Work task.
Each line from the one with "Image resolution: width=1400" through the end of the records below should be transcribed exactly, and each picture should be skipped.

Supplied information.
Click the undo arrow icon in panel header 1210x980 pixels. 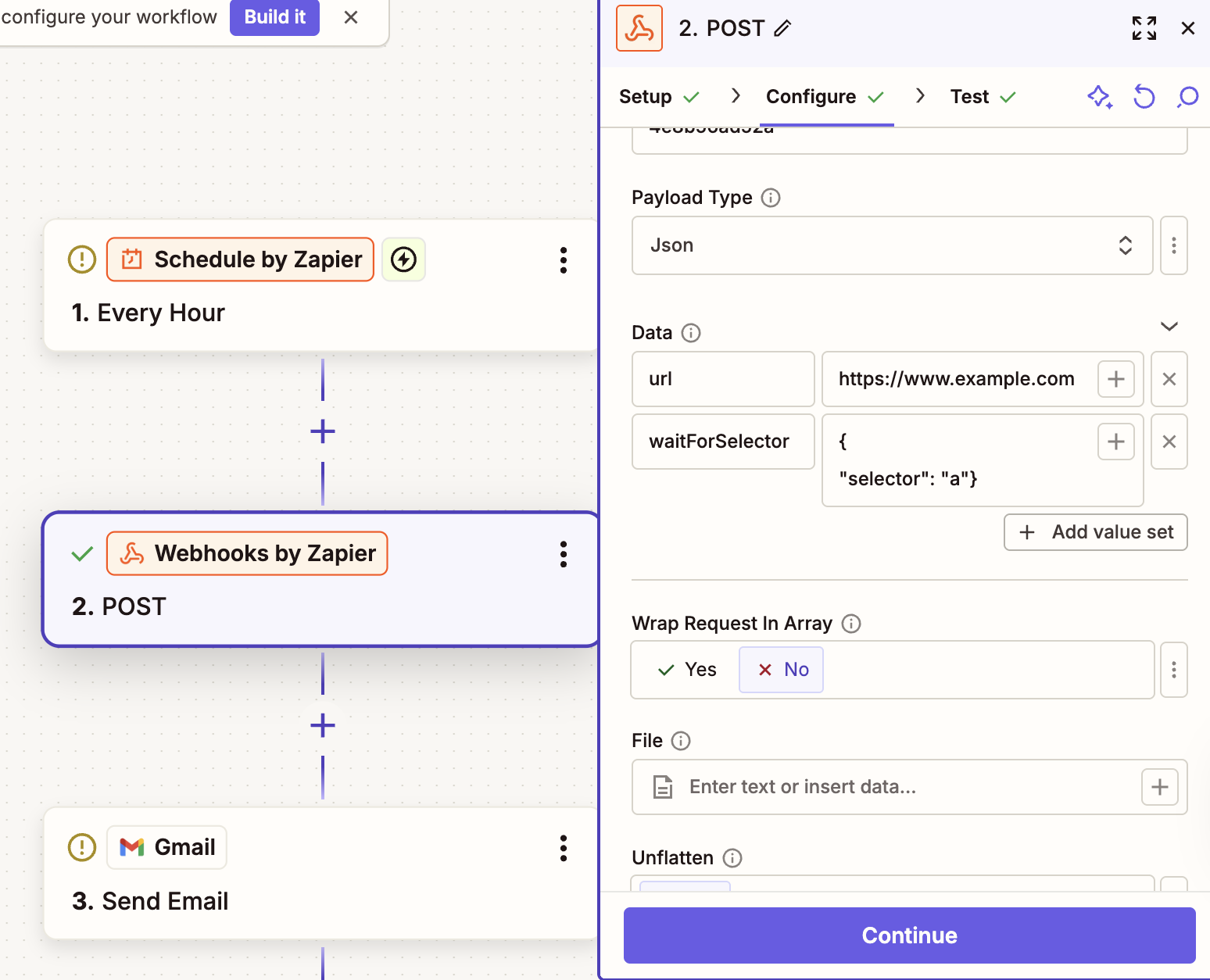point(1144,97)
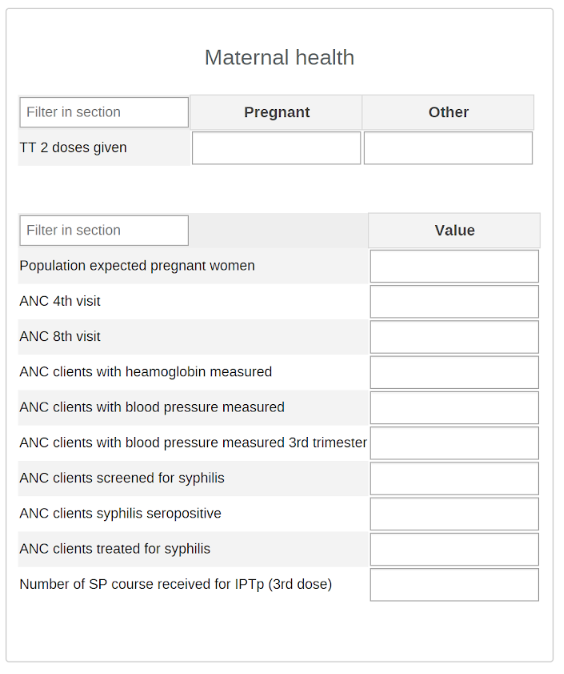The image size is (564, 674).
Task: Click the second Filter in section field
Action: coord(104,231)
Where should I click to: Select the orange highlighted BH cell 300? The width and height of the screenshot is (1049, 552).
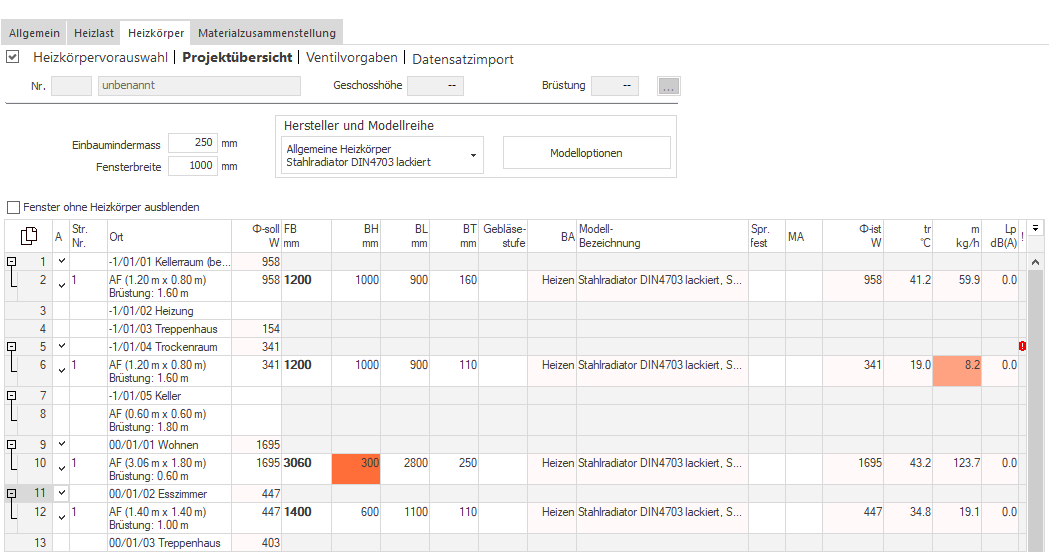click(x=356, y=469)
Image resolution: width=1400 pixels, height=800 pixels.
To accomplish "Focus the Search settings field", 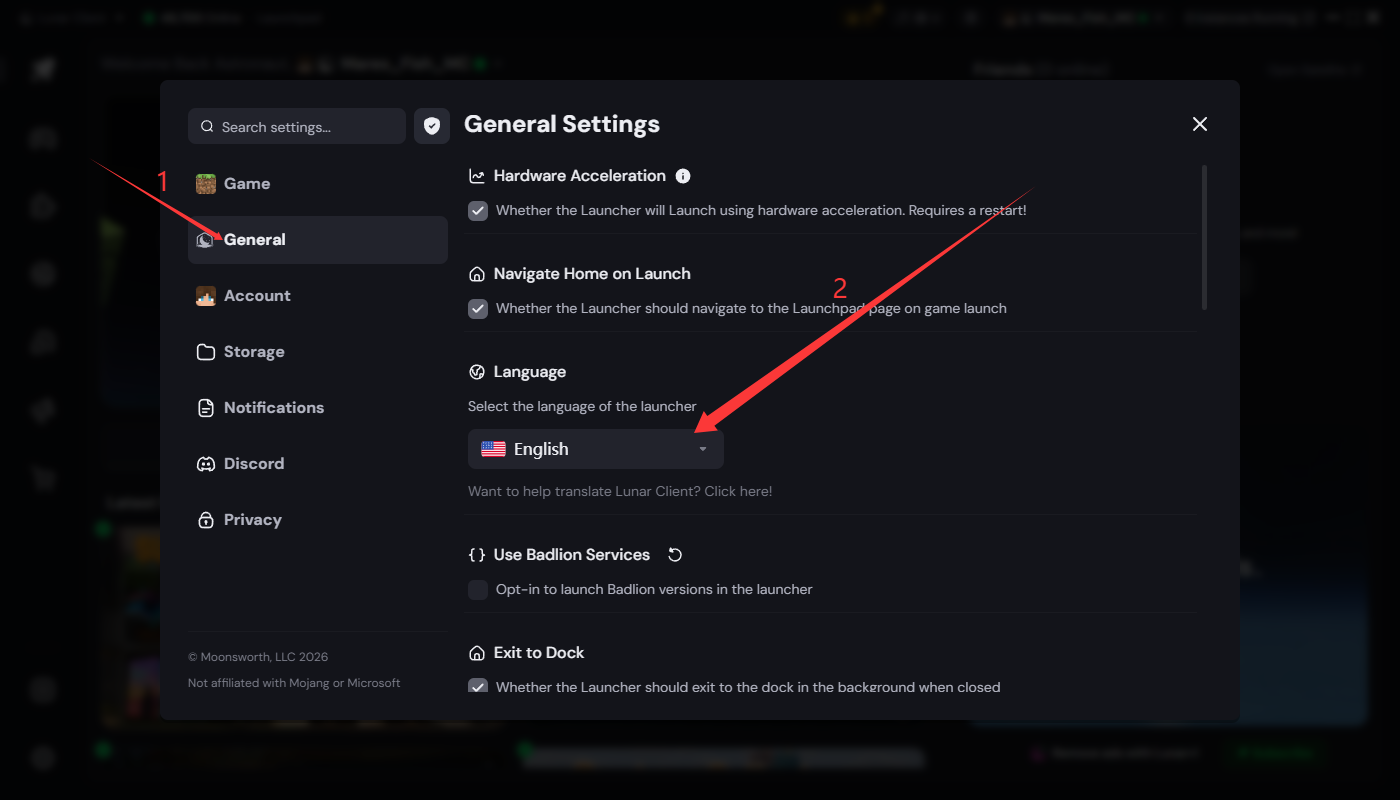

The answer.
Image resolution: width=1400 pixels, height=800 pixels.
To accomplish "Focus the Search settings field", 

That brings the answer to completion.